### Saved data entries
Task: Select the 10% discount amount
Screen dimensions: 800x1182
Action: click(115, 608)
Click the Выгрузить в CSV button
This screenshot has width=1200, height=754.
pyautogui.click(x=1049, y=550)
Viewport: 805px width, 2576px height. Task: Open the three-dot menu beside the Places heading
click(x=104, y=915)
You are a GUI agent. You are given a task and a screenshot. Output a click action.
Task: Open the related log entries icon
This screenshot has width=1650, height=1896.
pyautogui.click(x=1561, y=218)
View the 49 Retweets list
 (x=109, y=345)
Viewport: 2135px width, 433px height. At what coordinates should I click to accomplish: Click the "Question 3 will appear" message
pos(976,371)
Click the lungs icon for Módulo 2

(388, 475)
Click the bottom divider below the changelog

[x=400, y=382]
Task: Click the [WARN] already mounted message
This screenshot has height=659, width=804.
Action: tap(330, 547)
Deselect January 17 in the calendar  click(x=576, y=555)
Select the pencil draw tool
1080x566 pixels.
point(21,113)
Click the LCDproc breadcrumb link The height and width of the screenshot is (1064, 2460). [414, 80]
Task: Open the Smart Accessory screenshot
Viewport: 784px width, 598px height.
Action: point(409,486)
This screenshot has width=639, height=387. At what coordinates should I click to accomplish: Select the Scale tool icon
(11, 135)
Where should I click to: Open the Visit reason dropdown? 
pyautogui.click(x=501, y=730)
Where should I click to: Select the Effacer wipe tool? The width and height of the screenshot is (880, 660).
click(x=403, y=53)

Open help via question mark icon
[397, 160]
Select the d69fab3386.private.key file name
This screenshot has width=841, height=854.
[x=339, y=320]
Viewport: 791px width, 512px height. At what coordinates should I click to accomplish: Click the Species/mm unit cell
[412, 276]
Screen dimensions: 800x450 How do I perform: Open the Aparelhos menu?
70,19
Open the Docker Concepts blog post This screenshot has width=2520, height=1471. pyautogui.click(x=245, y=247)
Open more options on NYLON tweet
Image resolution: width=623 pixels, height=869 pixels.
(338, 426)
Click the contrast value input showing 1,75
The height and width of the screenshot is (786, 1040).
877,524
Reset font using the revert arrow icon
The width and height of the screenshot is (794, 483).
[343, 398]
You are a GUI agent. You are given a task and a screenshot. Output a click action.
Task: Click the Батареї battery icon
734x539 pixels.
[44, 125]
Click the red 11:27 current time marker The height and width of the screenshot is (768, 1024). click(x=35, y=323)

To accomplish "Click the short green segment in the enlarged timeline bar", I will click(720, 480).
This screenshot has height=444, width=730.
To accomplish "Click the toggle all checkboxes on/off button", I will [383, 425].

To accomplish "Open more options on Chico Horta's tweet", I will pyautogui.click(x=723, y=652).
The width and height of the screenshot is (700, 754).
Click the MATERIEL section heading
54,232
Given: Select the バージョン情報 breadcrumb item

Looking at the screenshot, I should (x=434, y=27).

### Assignment
Your output should consist only of the lines from the one containing "The width and height of the screenshot is (700, 754)." to the end of the records above, each retyped exactly.

### Response to the task
The width and height of the screenshot is (700, 754).
Click the MATERIEL section heading
54,232
Given: Select the バージョン情報 breadcrumb item

Looking at the screenshot, I should (x=434, y=27).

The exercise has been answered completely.